SOURCE DATA:
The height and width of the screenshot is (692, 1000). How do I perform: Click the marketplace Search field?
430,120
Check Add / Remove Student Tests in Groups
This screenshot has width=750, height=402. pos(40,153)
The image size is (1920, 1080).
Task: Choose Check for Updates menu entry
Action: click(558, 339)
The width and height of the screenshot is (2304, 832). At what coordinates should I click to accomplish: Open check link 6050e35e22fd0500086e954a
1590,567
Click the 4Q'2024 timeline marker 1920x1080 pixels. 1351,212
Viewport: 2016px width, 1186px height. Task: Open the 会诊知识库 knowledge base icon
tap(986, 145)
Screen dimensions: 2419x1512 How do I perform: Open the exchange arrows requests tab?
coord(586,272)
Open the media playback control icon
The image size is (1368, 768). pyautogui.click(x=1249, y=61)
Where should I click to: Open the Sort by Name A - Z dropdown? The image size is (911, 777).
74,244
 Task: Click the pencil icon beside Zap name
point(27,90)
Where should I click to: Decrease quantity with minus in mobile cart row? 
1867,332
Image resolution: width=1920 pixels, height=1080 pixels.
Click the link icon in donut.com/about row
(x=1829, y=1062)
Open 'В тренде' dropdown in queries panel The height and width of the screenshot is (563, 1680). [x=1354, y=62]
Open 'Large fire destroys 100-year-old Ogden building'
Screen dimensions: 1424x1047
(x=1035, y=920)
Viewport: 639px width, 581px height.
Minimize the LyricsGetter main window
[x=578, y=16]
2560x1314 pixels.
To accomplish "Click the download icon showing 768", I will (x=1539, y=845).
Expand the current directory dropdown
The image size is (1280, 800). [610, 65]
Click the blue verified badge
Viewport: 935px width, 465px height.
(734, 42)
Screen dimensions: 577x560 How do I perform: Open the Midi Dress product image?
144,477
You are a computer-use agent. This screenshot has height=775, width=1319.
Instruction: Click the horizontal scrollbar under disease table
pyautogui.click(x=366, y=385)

WHAT YOU SHOULD DO: Find every line in the material above that contains the word "Viewport", matching case, and copy each of those lines in full.

RESULT:
Viewport: 2016px width, 1186px height. Task: Open the 会诊知识库 knowledge base icon
Viewport: 639px width, 581px height.
Viewport: 935px width, 465px height.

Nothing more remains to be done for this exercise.